Soon enough, life for James takes on the seductive glow of possibility and the promise of fulfillment, with Francis proving to be his link into the shadowy and glamorous world of fox-hunting afternoons, clandestine boxing matches, and drug-fuelled parties. To James, Francis is "a fighter," the embodiment of all that James wishes he could be. He's also someone who has been raised all his life in the midst of a fortune the likes of which James has only encountered in books and glossy magazines.

James' friendship with Francis develops and almost borders on homoerotic as he becomes ever more carried away with "the joy of total superiority." He also falls under the spell of beautiful Jessica Katz, who becomes James' partner in crime and also a co-protector for the reckless and out-of-control Francis, who ever steadily begins to fall apart before them.

As James climbs with this group amongst the spires and turrets of Oxbridge College with Cambridge bathed in a watery winter sunshine, he eventually sees Francis for who he really is: a conflicted young man who makes you want to suspend disbelief so you can drink more of his magic, while also attempting to fool you with his financial and romantic intrigues.

Francis has been earning most of his money from his fighting, but he spends it and is always in trouble with bookies and a whole host of creditors. When his father threatens to cut off his inheritance, rather than drag his friends through the depression and despair of having no more money, he hatches a get-rich-quick scheme involving a forged Picasso. When James and Jessica conspire to help their hero pursue his outlandish proposal, they become embroiled in theft, tax evasion, and the inevitable intimations of blackmail.
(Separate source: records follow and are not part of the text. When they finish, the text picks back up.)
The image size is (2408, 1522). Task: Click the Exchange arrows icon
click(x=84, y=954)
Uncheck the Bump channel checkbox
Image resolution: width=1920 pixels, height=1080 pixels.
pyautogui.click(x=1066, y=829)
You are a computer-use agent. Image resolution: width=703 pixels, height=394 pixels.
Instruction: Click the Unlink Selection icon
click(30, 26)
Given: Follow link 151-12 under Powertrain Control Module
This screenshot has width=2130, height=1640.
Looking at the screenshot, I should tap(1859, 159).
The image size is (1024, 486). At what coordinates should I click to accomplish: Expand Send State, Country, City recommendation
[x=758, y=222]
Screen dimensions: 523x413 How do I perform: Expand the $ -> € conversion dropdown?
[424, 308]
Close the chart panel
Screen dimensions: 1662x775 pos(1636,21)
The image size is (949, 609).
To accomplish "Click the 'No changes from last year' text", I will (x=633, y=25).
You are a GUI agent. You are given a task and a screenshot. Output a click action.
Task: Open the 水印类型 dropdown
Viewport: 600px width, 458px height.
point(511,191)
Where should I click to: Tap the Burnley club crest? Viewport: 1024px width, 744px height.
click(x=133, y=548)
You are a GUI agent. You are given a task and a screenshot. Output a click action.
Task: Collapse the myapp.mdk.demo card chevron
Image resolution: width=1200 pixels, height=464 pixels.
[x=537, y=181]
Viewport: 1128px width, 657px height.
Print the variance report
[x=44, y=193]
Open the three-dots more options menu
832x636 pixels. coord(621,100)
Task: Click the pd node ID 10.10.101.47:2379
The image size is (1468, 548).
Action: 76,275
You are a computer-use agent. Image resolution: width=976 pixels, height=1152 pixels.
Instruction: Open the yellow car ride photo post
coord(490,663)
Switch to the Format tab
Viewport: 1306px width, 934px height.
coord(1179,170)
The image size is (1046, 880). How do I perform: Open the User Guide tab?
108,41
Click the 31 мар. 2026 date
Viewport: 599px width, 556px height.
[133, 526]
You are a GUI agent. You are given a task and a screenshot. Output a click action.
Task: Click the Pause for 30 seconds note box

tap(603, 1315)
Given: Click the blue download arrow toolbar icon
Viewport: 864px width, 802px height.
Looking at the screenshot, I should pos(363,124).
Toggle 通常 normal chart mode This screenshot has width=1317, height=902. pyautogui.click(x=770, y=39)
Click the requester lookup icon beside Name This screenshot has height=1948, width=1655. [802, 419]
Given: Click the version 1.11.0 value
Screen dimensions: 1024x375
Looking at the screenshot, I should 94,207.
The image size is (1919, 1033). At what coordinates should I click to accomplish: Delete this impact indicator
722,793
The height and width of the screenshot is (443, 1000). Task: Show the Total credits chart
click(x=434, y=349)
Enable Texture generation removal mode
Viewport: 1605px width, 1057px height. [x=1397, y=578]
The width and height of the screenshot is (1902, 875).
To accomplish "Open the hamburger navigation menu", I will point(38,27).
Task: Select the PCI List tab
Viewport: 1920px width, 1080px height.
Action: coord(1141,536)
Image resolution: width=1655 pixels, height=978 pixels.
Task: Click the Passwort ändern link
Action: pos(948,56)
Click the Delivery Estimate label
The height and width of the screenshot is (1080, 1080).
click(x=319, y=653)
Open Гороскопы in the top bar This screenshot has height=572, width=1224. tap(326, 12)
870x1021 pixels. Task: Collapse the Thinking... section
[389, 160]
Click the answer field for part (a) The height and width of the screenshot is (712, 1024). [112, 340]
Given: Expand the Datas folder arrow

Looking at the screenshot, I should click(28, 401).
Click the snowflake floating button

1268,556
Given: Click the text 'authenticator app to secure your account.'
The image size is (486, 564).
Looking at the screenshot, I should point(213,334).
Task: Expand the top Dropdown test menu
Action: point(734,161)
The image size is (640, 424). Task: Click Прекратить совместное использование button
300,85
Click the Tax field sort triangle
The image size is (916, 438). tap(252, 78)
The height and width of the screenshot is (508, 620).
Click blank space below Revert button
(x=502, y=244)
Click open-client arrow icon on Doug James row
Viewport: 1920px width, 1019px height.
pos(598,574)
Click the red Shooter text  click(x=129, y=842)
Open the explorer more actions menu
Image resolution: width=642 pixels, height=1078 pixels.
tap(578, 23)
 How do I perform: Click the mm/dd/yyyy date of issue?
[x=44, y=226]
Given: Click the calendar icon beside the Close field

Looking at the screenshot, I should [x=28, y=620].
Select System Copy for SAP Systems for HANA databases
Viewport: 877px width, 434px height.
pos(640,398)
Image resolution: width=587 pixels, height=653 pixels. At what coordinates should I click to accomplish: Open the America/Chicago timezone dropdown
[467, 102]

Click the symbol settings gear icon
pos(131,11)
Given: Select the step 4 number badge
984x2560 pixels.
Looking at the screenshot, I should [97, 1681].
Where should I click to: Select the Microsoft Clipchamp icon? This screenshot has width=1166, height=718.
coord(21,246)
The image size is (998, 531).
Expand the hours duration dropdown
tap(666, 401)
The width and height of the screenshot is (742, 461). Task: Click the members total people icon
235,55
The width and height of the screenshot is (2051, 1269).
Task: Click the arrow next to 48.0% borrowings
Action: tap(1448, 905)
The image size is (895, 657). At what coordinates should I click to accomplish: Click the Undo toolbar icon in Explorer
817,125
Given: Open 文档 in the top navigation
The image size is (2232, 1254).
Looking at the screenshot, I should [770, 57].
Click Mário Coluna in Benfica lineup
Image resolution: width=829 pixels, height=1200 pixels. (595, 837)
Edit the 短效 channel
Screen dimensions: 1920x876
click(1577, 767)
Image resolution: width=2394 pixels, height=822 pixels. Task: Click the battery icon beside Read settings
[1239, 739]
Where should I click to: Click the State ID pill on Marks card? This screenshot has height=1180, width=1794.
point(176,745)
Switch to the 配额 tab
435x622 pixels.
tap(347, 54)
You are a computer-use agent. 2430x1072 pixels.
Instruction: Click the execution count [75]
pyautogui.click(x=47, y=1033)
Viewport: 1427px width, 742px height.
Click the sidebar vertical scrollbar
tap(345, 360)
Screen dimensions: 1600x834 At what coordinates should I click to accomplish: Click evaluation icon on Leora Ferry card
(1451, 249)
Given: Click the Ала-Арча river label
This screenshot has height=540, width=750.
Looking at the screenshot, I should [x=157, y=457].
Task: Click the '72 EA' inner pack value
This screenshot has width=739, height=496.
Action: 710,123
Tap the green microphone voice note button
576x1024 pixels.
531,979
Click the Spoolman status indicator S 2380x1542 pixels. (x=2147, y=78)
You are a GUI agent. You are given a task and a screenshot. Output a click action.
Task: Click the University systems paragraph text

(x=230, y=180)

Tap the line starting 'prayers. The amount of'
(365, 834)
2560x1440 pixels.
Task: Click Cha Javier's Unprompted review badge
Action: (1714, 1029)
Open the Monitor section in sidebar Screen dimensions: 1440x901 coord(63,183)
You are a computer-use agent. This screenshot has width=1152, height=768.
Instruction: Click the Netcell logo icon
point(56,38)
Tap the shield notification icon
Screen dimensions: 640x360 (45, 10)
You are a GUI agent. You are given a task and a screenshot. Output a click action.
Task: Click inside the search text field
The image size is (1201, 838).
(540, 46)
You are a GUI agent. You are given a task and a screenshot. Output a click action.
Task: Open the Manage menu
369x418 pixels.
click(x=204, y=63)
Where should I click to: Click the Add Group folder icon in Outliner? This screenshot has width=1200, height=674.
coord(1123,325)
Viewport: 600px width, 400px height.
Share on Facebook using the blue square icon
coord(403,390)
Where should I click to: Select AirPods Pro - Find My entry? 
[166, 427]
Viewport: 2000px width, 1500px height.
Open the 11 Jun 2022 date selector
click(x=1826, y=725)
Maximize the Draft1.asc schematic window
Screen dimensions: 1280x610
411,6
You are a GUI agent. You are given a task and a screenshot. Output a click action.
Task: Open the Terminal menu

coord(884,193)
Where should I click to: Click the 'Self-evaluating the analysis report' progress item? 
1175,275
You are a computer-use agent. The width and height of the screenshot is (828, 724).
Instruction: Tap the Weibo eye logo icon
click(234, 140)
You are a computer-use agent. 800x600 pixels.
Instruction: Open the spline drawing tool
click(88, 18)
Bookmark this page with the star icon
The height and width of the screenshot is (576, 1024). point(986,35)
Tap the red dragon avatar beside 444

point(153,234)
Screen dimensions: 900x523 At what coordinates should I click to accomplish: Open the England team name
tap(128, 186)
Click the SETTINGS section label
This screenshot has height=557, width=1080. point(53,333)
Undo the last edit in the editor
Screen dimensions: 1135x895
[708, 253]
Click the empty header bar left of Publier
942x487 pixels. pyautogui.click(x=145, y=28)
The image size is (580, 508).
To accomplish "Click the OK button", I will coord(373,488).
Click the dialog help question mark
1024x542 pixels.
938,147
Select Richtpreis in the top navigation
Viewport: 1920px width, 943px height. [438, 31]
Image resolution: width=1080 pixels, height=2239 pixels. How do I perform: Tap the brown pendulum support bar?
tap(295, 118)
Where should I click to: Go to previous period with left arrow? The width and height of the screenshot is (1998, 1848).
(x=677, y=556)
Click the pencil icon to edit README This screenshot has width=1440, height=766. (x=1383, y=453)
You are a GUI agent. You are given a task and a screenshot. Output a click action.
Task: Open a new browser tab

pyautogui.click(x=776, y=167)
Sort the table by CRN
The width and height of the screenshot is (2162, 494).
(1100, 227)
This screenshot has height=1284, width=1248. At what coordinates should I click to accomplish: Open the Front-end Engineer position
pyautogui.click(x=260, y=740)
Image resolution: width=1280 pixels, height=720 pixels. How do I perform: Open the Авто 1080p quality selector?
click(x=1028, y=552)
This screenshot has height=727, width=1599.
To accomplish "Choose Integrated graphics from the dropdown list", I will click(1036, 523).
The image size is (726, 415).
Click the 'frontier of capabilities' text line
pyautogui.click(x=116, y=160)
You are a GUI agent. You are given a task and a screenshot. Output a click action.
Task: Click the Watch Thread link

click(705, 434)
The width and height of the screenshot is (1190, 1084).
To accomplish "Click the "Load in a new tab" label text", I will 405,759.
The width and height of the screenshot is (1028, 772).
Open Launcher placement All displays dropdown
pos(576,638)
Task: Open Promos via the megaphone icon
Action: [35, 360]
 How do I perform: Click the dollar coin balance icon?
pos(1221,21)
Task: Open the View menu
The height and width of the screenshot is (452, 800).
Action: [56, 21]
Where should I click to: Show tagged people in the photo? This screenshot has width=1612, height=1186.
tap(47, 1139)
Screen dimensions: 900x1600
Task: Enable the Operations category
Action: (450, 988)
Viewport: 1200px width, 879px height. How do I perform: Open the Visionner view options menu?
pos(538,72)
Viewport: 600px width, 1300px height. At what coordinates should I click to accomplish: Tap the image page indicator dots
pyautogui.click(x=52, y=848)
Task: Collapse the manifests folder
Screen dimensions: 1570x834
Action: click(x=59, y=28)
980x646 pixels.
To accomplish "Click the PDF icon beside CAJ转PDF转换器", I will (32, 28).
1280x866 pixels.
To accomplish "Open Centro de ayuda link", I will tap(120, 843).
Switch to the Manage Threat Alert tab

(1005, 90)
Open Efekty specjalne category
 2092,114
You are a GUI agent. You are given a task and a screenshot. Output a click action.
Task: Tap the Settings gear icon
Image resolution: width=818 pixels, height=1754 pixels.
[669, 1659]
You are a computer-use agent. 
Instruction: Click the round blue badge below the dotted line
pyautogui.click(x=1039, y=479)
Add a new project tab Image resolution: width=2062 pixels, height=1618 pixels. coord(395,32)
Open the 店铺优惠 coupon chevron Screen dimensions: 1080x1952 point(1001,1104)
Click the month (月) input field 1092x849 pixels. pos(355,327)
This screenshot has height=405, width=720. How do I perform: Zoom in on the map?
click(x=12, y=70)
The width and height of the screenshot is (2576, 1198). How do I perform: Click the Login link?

The narrative unfolds in the first person with James looking back on all of these events, releasing both his memories of Francis and his longings to probe once more the volatile passions that surged beneath Francis's façade. When Francis's true nature begins to protrude, a hard seam of self-destruction starts to assert itself that endures long after the excitement and zest through which it had run has worn away.

The Night Climbers is about the bonds of friendship, the price of being misunderstood, and the feelings of a vulnerable young man who tries to live vicariously, even when he's in danger of collapsing into a quagmire of ethical uncertainty. Much of James's later life is shaped by the impressions that he once formed of his best friend. In the end, even Jessica realizes that she has invested too much of herself in the risky enterprise of Francis.

Ivo Stourton's characters are mostly self-absorbed, habitually unsympathetic, and not that particularly likable, but the author's beautifully measured writing style and his willingness to portray the seamier, more decadent side of upper-class college life provides much to admire in this morally ambiguous and quite suspenseful first novel.